A Neuro-Symbolic Explainer for Rare Events: A Case Study on Predictive Maintenance
João Gama, Rita P. Ribeiro, Saulo Mastelini, Narjes Davarid, Bruno Veloso
TL;DR
Addressing explainability in predictive maintenance, the paper presents a dual-layer online framework that combines an unsupervised LSTM-AE detector with an online regression-rule learner (AMRules) to explain high reconstruction error. The system delivers both global explanations of the detector’s behavior and local explanations for individual alarms, enhanced by a Chebyshev-based oversampling strategy (ChebyOS) to focus on rare failure cases. The Metro do Porto case study demonstrates actionable sensor-level explanations for air and oil leaks and compares rule-based explanations with SHAP, highlighting improved interpretability in critical maintenance contexts. Overall, the work advances practical, real-time interpretability for black-box PdM models and can be extended to other online imbalanced streaming tasks.
Abstract
Predictive Maintenance applications are increasingly complex, with interactions between many components.

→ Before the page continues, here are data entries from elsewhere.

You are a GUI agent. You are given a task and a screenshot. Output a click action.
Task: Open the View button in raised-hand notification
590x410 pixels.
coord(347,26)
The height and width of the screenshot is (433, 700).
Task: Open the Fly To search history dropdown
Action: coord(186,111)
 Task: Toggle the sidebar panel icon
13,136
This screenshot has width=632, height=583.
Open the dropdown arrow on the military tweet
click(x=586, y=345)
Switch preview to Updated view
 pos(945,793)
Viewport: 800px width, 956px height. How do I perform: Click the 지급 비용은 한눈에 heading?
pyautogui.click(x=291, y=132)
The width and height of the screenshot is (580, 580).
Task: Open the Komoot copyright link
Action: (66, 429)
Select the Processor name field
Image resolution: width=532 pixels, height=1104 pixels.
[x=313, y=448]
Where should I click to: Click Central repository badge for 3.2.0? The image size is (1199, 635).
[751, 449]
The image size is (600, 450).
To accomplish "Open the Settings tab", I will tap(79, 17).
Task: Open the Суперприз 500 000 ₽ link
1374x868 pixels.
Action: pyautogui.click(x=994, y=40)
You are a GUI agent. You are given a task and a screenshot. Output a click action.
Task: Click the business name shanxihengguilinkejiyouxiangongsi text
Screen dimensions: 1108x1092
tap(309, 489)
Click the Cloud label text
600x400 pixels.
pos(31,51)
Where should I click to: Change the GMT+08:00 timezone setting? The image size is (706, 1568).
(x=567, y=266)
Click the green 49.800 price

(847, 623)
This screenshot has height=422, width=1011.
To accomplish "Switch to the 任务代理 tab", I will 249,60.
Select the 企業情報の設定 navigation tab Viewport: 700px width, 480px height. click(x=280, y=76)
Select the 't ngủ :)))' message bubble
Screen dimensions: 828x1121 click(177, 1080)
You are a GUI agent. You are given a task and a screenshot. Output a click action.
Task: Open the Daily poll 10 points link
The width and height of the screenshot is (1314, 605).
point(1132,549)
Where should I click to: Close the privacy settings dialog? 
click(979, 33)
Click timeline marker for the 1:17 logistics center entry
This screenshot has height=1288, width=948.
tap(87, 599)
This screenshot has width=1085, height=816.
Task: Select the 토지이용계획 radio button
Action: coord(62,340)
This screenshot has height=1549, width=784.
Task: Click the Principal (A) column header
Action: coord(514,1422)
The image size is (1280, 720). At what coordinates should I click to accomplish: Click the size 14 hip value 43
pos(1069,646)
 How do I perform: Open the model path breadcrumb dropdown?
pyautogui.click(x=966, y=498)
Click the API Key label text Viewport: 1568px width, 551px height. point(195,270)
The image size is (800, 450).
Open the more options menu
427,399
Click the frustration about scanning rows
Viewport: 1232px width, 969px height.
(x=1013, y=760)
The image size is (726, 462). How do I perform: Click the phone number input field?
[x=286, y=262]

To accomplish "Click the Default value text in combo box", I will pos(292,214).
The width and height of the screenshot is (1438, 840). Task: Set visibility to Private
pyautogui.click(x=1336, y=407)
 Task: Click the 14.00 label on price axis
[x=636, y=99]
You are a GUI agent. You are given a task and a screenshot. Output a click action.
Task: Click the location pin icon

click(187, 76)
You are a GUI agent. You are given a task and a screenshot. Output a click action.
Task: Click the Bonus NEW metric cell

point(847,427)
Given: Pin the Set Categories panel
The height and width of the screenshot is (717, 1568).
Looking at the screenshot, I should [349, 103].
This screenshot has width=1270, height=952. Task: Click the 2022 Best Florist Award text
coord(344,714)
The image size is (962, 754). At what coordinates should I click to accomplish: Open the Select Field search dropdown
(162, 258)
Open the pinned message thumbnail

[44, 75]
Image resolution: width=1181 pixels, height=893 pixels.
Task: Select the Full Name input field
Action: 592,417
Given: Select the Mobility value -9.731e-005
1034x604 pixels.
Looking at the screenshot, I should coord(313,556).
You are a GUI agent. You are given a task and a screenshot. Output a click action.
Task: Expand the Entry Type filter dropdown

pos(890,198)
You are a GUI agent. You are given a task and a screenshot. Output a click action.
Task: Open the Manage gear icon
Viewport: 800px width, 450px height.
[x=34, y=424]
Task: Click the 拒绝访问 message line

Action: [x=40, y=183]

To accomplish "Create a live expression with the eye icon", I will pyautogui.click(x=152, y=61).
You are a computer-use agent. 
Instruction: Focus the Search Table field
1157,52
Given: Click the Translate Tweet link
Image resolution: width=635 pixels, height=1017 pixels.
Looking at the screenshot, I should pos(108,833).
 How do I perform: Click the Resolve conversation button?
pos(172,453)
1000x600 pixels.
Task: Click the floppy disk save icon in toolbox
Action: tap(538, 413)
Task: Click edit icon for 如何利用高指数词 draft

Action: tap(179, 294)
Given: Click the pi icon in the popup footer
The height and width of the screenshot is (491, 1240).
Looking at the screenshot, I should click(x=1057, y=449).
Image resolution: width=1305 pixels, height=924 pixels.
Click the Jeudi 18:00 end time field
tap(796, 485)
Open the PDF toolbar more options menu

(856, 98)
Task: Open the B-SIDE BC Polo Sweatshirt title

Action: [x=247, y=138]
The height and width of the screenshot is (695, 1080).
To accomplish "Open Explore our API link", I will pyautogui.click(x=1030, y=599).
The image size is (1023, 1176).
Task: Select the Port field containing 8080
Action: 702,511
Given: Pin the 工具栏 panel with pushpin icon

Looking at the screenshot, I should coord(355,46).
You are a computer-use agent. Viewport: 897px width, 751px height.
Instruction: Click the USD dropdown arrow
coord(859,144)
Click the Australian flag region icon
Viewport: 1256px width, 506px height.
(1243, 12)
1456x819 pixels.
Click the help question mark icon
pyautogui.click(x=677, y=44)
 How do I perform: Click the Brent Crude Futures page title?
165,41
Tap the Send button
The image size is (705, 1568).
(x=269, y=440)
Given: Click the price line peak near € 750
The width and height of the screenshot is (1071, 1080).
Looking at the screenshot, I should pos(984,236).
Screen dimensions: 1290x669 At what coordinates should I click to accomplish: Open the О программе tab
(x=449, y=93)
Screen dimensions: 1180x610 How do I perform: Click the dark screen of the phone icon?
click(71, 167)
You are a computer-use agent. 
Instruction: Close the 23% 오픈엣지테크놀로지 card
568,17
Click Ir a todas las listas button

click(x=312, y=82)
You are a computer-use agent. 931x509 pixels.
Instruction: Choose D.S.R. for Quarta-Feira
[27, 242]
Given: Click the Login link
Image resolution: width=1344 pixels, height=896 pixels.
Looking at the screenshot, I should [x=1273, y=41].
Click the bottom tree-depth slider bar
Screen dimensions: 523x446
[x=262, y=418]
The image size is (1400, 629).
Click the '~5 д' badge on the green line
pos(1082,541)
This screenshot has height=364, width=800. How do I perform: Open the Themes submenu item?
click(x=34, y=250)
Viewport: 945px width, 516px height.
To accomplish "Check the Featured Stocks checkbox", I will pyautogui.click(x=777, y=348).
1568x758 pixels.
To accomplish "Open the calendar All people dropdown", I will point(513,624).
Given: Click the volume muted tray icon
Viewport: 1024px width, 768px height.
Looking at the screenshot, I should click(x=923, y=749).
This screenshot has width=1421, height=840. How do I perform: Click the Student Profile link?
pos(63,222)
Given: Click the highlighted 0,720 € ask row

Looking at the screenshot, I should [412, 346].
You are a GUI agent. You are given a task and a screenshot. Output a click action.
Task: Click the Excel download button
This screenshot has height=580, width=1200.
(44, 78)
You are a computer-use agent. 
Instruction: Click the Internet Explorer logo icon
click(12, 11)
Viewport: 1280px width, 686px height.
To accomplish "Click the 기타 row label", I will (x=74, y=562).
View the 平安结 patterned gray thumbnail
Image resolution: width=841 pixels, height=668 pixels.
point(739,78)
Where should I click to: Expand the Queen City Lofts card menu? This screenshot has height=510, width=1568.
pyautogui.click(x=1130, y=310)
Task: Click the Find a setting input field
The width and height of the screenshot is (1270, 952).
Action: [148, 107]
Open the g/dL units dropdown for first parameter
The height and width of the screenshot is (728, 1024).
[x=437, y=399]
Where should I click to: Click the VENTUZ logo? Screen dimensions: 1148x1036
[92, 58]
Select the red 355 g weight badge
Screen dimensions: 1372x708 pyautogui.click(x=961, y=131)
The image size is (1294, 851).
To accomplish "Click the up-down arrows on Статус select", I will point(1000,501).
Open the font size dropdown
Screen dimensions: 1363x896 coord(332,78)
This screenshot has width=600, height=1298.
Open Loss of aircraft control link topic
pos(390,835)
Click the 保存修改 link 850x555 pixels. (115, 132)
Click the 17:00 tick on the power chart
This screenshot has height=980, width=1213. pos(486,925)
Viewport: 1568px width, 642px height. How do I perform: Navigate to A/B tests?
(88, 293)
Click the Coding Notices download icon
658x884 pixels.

Black box models are popular approaches based on deep learning techniques due to their predictive accuracy. This paper proposes a neural-symbolic architecture that uses an online rule-learning algorithm to explain when the black box model predicts failures. The proposed system solves two problems in parallel: anomaly detection and explanation of the anomaly. For the first problem, we use an unsupervised state of the art autoencoder. For the second problem, we train a rule learning system that learns a mapping from the input features to the autoencoder reconstruction error. Both systems run online and in parallel. The autoencoder signals an alarm for the examples with a reconstruction error that exceeds a threshold. The causes of the signal alarm are hard for humans to understand because they result from a non linear combination of sensor data. The rule that triggers that example describes the relationship between the input features and the autoencoder reconstruction error. The rule explains the failure signal by indicating which sensors contribute to the alarm and allowing the identification of the component involved in the failure. The system can present global explanations for the black box model and local explanations for why the black box model predicts a failure. We evaluate the proposed system in a real-world case study of Metro do Porto and provide explanations that illustrate its benefits.